To do a subtract immediate by using AI Rx,-VALUE isn't too difficult.

TI never changed to the Z80 CPU. It was just a suggestion, but it was turned down.

They did develop the TMS 9995, which was a 16-bit CPU with an 8-bit data bus (like the 8088). The TMS 9995 was much more efficient internally, and thus roughly three times faster. It was supposed to be used in the TI 99/8.

The TMS 9900 is really the multi-chip architecture of an early TI 990 mini computer on one chip.

Edited March 8, 2021 by apersson850

+mizapf · March 8, 2021

Interesting read; some comments from me ...

I never heard about "pseudo-registers"; it's not a term used by TI. The TMS9900 is a memory-memory architecture, hence the registers are in memory. At first I though you referred to the hardware registers as pseudo-registers (because you cannot freely use them). Registers are referred to in instructions; you have to provide their 4-bit numbers, unlike accesses to memory locations where you provide the address. From the point of view of the instruction set, it is not correct to say that the TMS9900 only has 3 registers; it does have 16 registers. If you like, you could probably differentiate between the hardware view (3 registers: WP, PC, SR) and the software view (set of 16 registers, freely locatable in memory).

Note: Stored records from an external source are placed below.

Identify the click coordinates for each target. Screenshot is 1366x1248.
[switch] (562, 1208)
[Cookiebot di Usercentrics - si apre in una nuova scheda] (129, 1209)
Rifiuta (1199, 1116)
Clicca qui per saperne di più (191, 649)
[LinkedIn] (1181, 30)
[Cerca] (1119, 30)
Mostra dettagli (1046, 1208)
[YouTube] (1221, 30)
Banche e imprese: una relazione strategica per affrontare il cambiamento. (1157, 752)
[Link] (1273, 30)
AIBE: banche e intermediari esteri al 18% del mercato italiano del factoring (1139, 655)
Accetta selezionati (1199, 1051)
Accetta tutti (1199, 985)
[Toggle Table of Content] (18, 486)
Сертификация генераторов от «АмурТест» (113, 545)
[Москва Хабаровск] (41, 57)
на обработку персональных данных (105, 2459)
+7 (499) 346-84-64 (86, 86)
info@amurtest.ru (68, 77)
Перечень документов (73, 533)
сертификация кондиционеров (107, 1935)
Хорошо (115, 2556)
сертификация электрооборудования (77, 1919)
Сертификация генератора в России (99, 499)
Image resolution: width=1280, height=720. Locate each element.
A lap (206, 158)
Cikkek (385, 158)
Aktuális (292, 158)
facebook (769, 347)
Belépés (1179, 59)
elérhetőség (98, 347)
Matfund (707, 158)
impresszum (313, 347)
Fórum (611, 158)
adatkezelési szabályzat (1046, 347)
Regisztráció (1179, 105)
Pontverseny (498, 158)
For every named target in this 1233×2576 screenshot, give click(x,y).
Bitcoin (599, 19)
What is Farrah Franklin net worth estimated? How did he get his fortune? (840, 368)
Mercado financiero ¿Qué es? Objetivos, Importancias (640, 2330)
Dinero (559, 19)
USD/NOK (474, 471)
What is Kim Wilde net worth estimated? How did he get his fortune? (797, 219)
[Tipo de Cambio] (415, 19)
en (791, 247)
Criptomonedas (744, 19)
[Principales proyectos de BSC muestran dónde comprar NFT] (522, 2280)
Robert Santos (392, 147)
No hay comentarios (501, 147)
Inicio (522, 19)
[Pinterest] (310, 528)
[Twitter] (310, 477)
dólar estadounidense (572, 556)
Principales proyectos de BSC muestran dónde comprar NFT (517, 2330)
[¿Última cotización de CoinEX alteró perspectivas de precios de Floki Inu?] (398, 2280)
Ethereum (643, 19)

Some instructions (XOP, BLWP) do what the E/A manual calls a "context switch". The term context is usually a bit broader, encompassing registers and other relevant data for a process. For the TMS9900, the relevant data are only the registers, so the context switch is done by a branch with workspace change. The set of registers is officially called the "workspace" rather than the context.

Also, a "dedicated 32-byte memory space" may imply that there is only one such space in memory. Any location in memory may serve as the start of the 16 word register area (if there is RAM, of course).

I did not quite understand your explanation of X (Execute): This command puts the value of the operand into the instruction register and executes that instruction. Hence, you can e.g. create a command during runtime.

You mentioned the "special role" of R0 in addressing, but you did not explain. The point is that you need one way to express the direct memory adressing without offset from a register, and for this, R0 (=0000 in the register number field) is used.

As for AI, the MIPS architecture neither has a (native) "subi" command, but only "addi". I never missed such a "SI", as the constants are always expressed in two's complement.

And my favorite topic, the 16-bit vs. 8-bit issue: There is actually no reason to call the TI-99/4A not a 16 bit machine. Have a look at the Intel 8088. Would you call machines "only conditionally called 16 bit" if they used a 8088 because it has a multiplexed 8-bit data bus as well? The data bus width is not relevant for the architecture width. In my view, many people seem to be way too cautious about this topic, as if you could be arrested for falsely claiming it to be a 16 bit machine.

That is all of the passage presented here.